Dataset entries
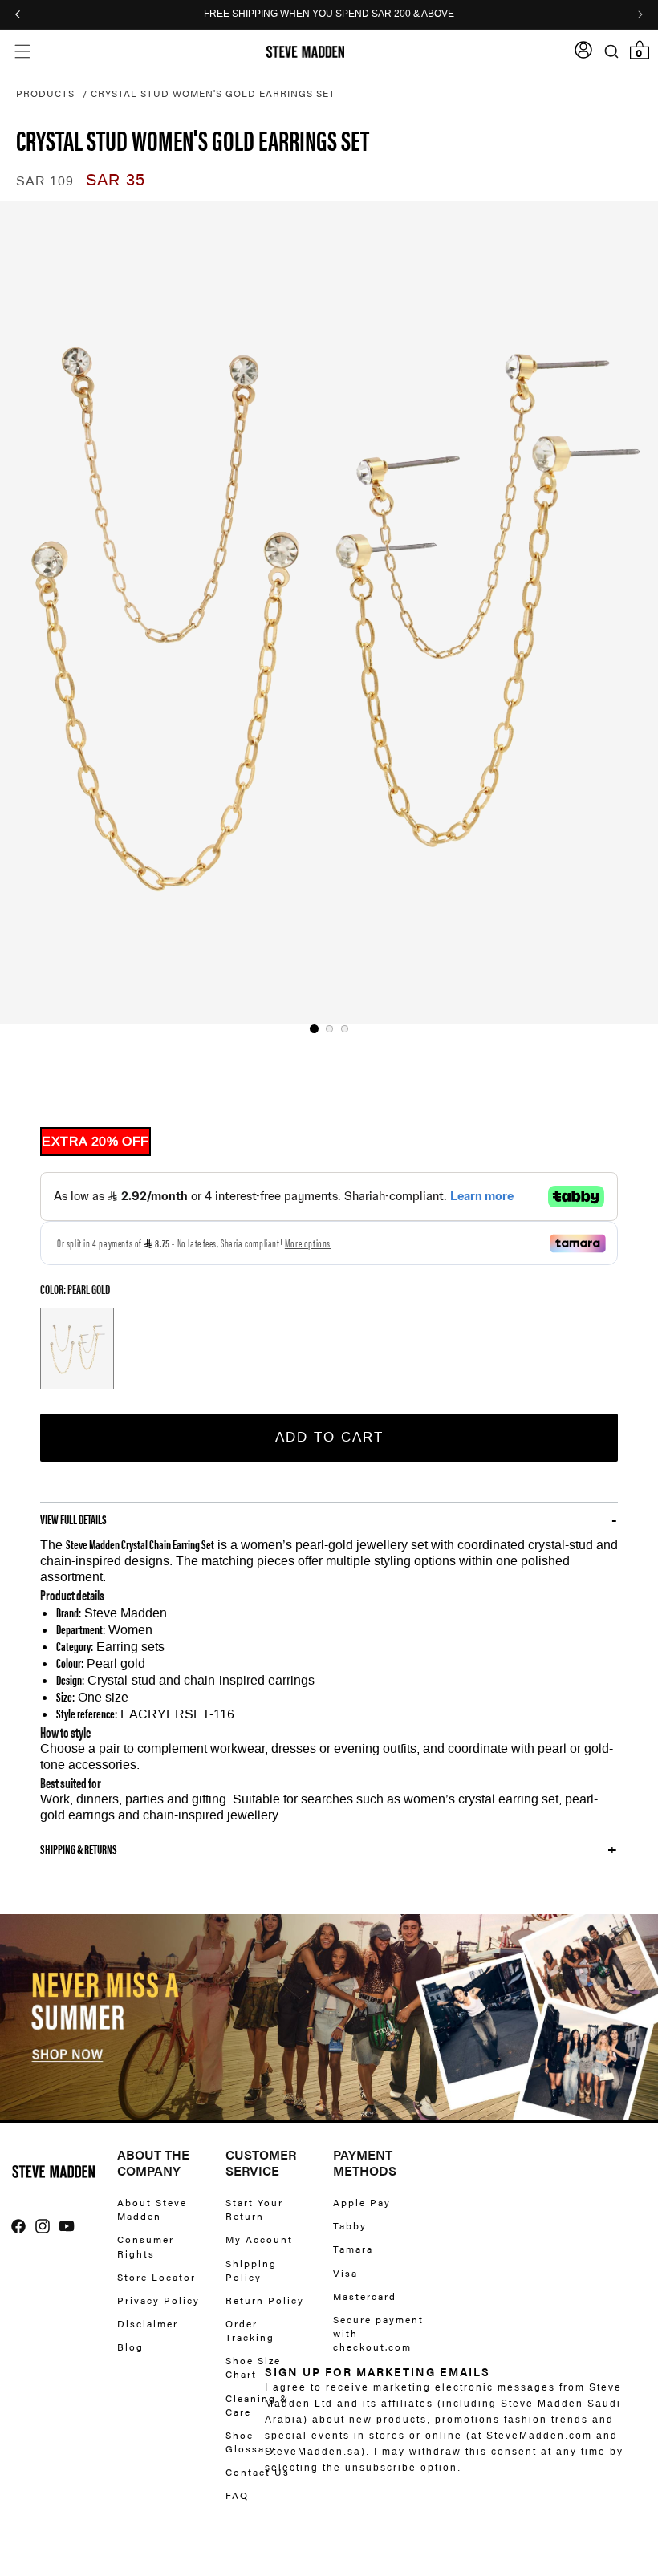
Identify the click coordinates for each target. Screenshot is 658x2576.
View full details (73, 1519)
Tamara (353, 2248)
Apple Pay (362, 2202)
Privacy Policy (158, 2300)
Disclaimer (147, 2323)
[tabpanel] (329, 612)
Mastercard (364, 2296)
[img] (18, 2226)
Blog (130, 2346)
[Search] (611, 52)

- **INSTRUCTIONS TO FOLLOW**:
In the answer, return exactly the lines from the line containing "Apple Pay (362, 2202)" to the end of the records above, and no others.

- **EXPECTED OUTPUT**:
Apple Pay (362, 2202)
Privacy Policy (158, 2300)
Disclaimer (147, 2323)
[tabpanel] (329, 612)
Mastercard (364, 2296)
[img] (18, 2226)
Blog (130, 2346)
[Search] (611, 52)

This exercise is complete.